### What you need to do
1 - In the text on India's economic recovery, how far below pre-Covid levels is India's Epop?
2 - Continue the text on India's economic recovery from its last sentence.

##### Supplied text #####

Nature of economic recovery
Mains: G.S. III Indian Economy
Why in news?
As India emerges from the blow of lockdown, how far has the economy of households recovered? While unemployment is back at pre-pandemic levels, data show that the stress of creating new jobs is not yet over, household incomes remain depressed, and household spending has recovered only partially.
- Both tax and non-tax government revenues have grown year-on-year. Industrial output has also been steadily rising, though this slowed down for a few core sectors in October. Indeed, this is also reflected in the strong GDP numbers from Q2, which were fuelled by the growth in both private consumption and investment demand.
- The recovery is not evenly distributed across Indian states.
- If workers left the labour force entirely, we should see a drop in the employment-to-population ratio, or ‘Epop’. This is also called the employment rate or the Worker Population Ratio (WPR). It is the number of people employed as a fraction of the total working age population. A reduction in this measure implies an overall reduction in employment.
- It is found that while the unemployment rate bounced back, India’s Epop has not fully recovered. We are about 2 percentage points below pre-Covid levels. This suggests that India has 20 million fewer employed people than it did before Covid.
- Loss in income seems to be due to the fact that the majority of occupations were less remunerative during the lockdown than before. This continued to be the case even in July. So even if a worker managed to hold on to a job through the lockdown, she earned less compared to her previous wage. These losses were concentrated among subsistence farmers, smaller businessmen (such as shopkeepers or dhaba owners), agricultural labourers, and industrial and machine workers.

##### Extracted information #####

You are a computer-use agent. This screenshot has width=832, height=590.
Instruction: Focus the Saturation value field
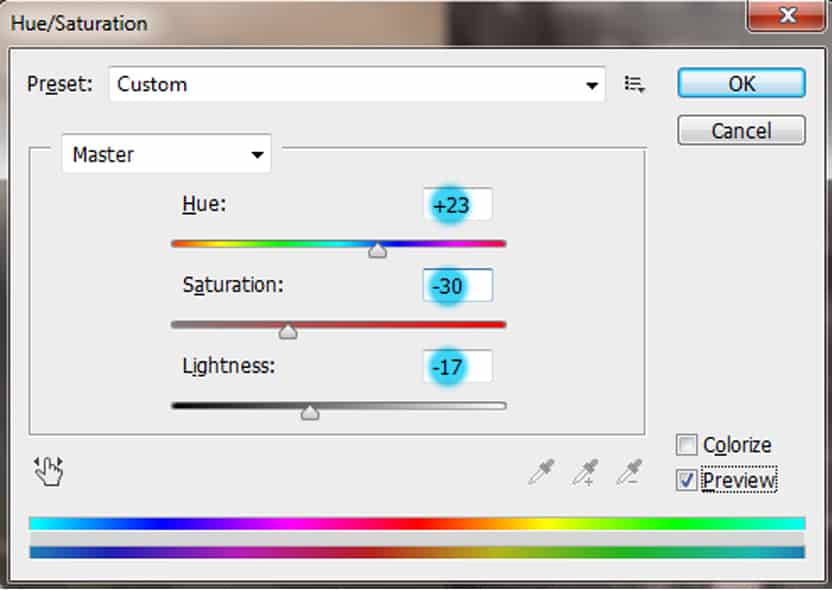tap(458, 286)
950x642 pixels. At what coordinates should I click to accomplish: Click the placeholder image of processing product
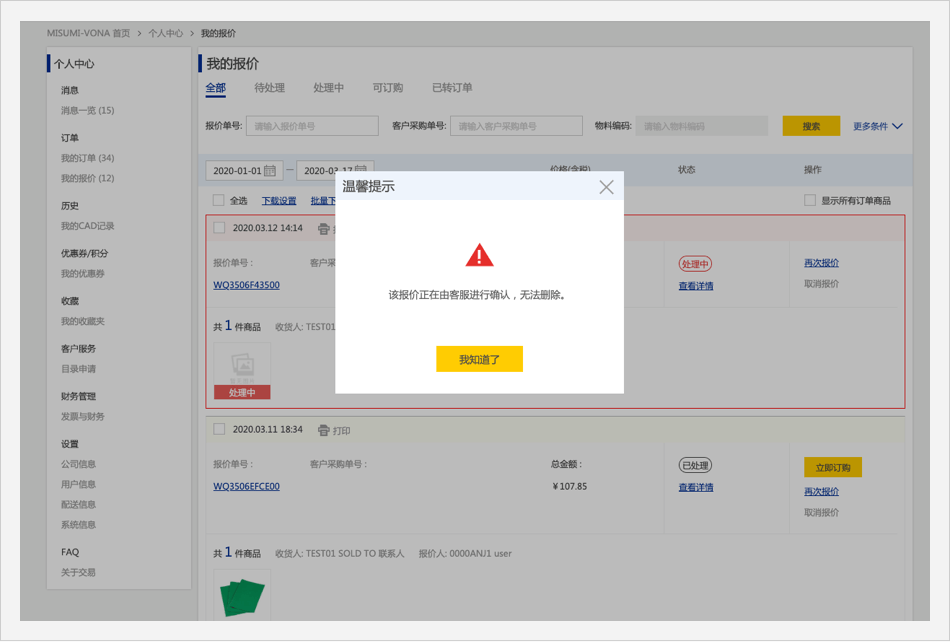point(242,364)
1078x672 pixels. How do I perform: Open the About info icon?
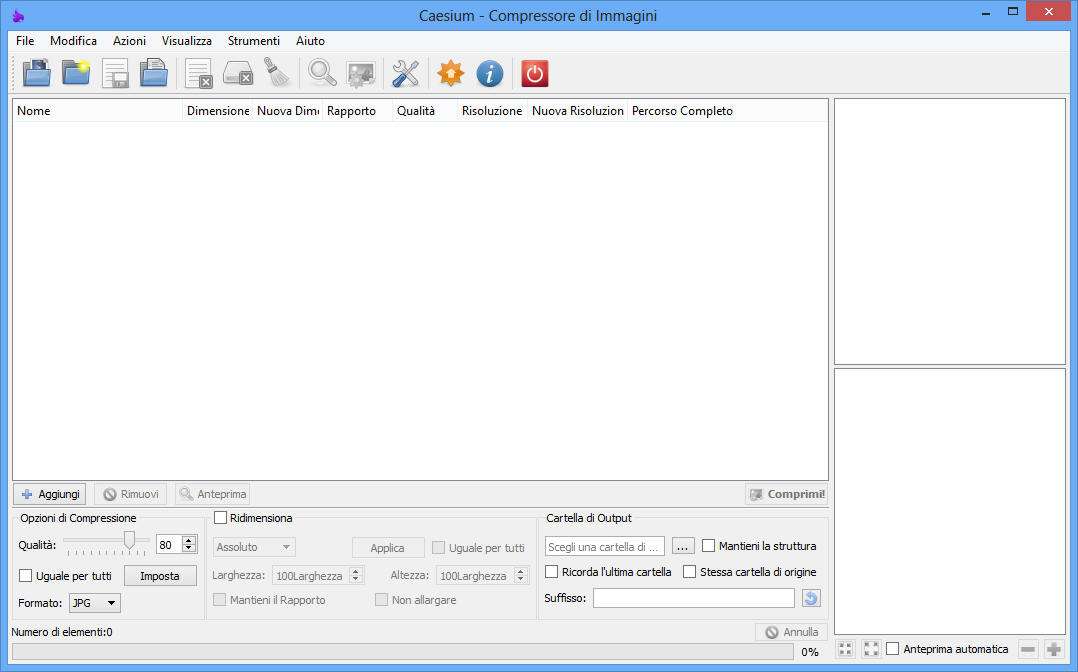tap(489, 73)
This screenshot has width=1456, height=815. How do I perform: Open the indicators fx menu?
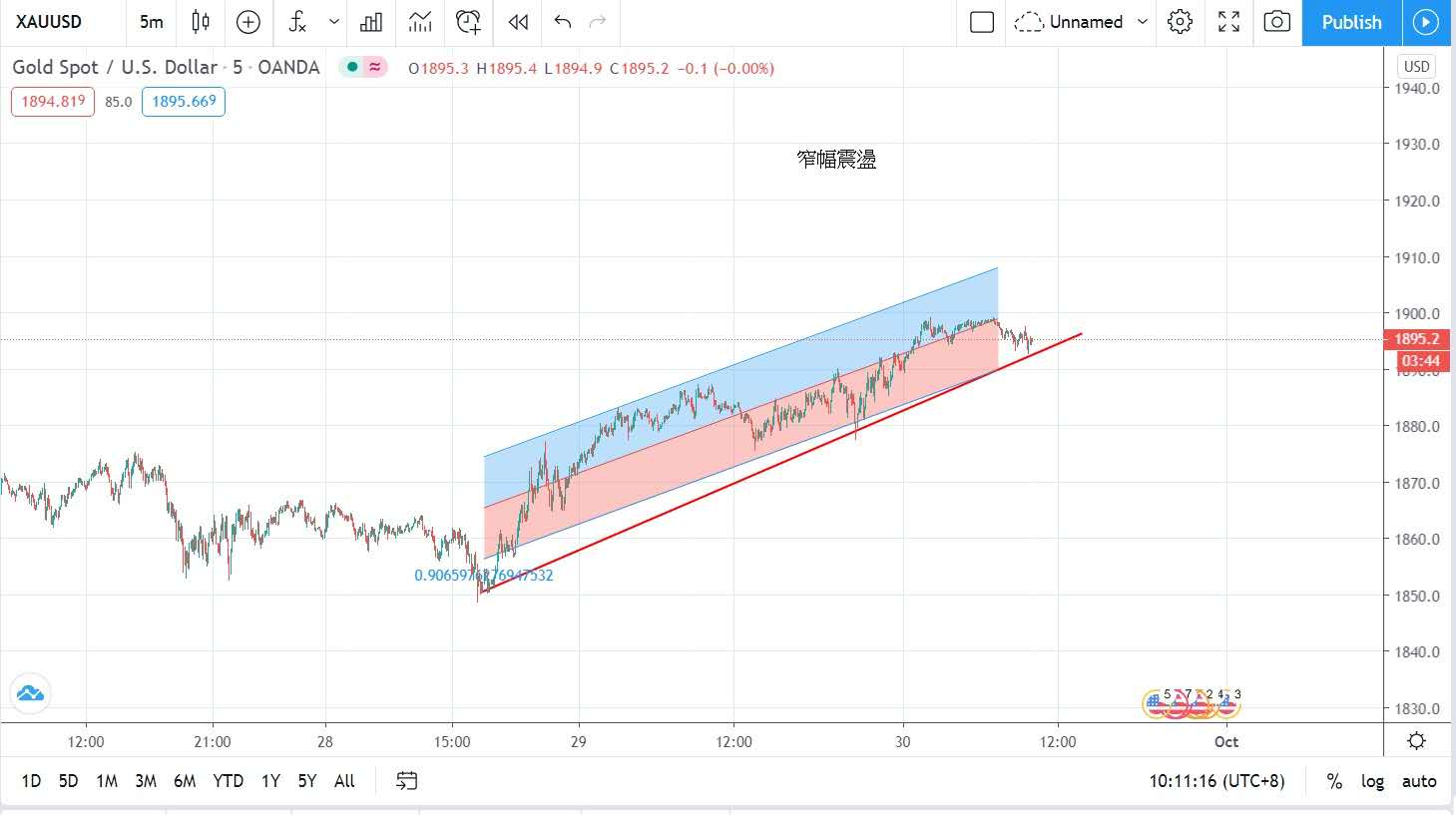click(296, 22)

#####

### Task-by-task results
1 - About 2 percentage points.

2 -
- Pre-pandemic, monthly per-capita non-food household expenditure was Rs 2,000 while food expenditure was Rs 1,500. This trend reversed itself at the height of the lockdown. Both food and non-food expenditure fell sharply, with non-food expenditure falling even lower than food expenditure.
- Our focus has been more towards documenting the facts. There is still more work to be done in just understanding what is happening. To suggest changes requires a deeper knowledge of the what, and also the why. Government response to economic crises is usually dominated by supply side interventions. At best, our work makes the case for more direct government intervention on the household side.
101 PSUs give ₹155 crore from their staff salaries to PM fund
Mains: G.S. II RTI
Why in news?
RTI records accessed by The Indian Express show that apart from over ₹2,400 crore in CSR funds, over 100 PSUs from across sectors have together contributed nearly ₹155 crore from staff salaries to the PM CARES fund.
- Oil giant ONGC, gave ₹29.06 crore to the fund from staff salaries, tops the list of PSUs.
- Contributions also include ₹11.43 crore from salaries at the ailing BSNL, which was unable to chip in from its CSR funds.
- Prime Minister Office (PMO) who manages the fund had declined to furnish details of the contributions received and said PM CARES Fund is not a public authority under the ambit of RTI Act.
- The fund was setup on March 28 this year following the Covid outbreak and had a corpus of ₹3,076.62 crore by March 31 itself, of which ₹3,075.85 crore were listed as voluntary contributions.
- Close on the heels of ONGC at the top is Indian Oil Corporation, which donated ₹23.99 crore from staff salaries and ₹ 225 crore from CSR.